MATERIAL FOR THE TASK:
· · ·

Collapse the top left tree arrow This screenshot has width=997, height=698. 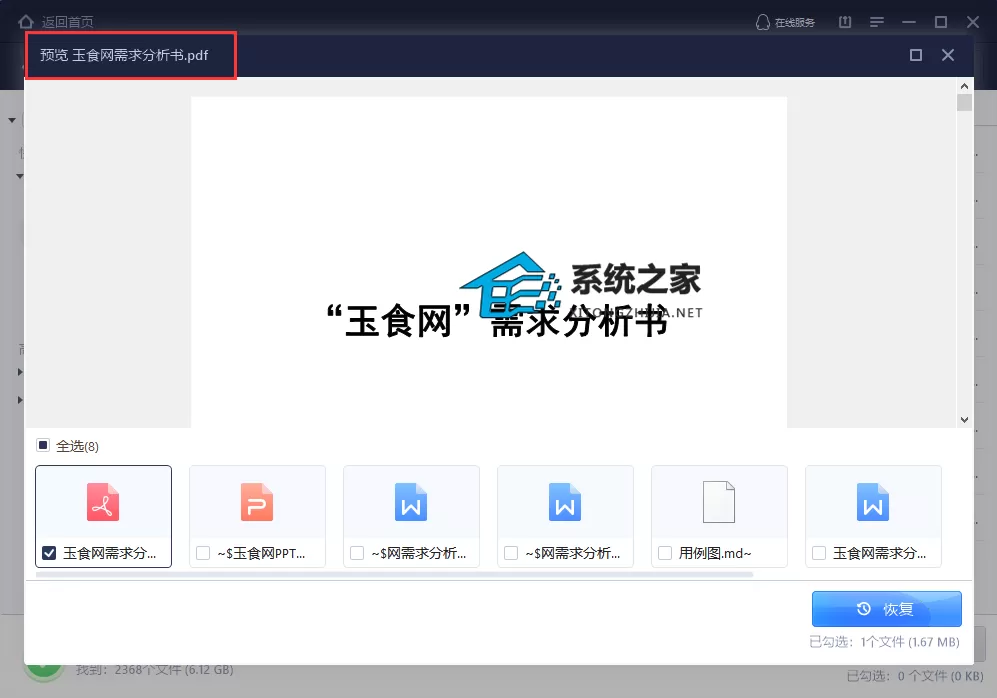[x=11, y=120]
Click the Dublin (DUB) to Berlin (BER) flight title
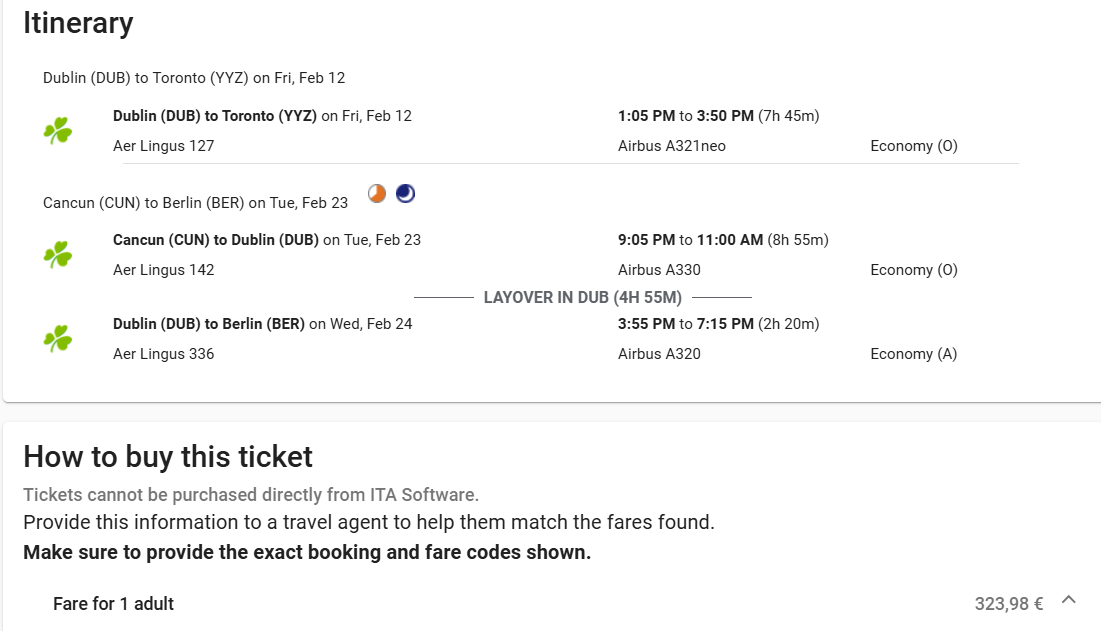 pyautogui.click(x=209, y=324)
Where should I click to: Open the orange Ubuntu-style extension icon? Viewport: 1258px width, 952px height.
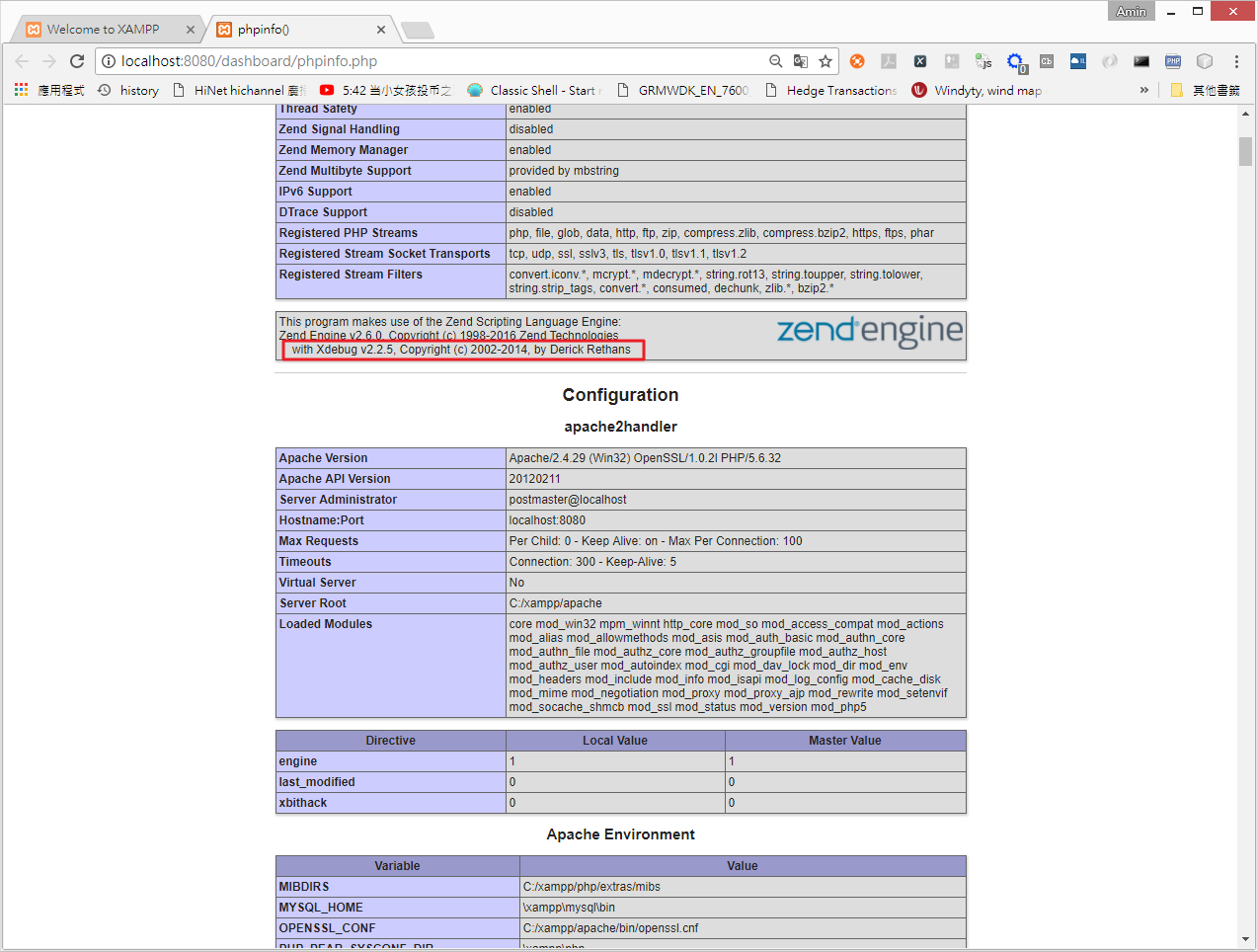tap(857, 61)
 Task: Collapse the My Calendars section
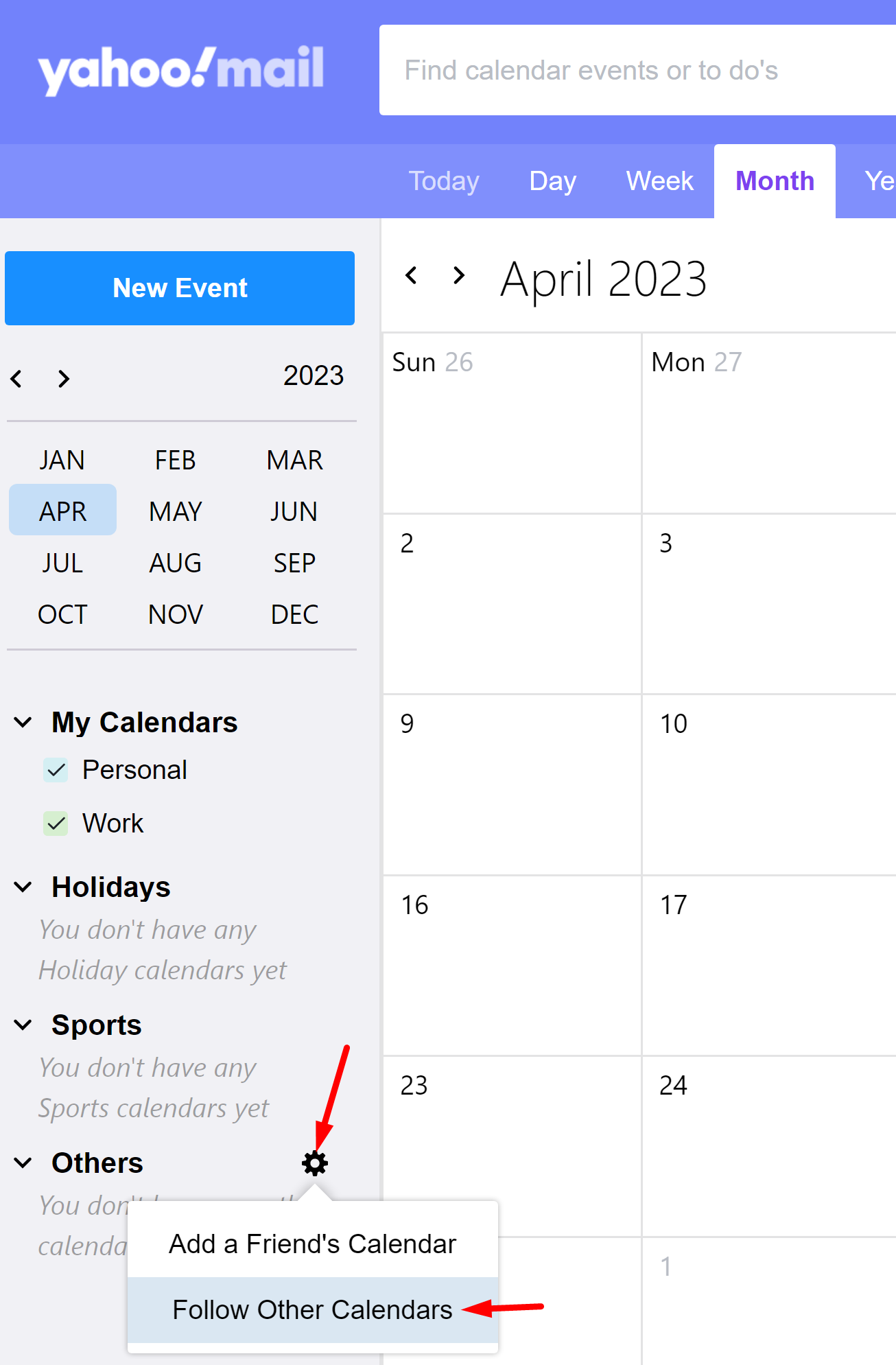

· · ·

TASK GOAL:
Begin at the line containing "Click the Dublin" and write out every line to the end of the data exactly. Skip the pictures.

REPLY:
Click the Dublin (DUB) to Berlin (BER) flight title
 pyautogui.click(x=209, y=324)
Where should I click to: Open the orange Ubuntu-style extension icon? Viewport: 1258px width, 952px height.
tap(857, 61)
 Task: Collapse the My Calendars section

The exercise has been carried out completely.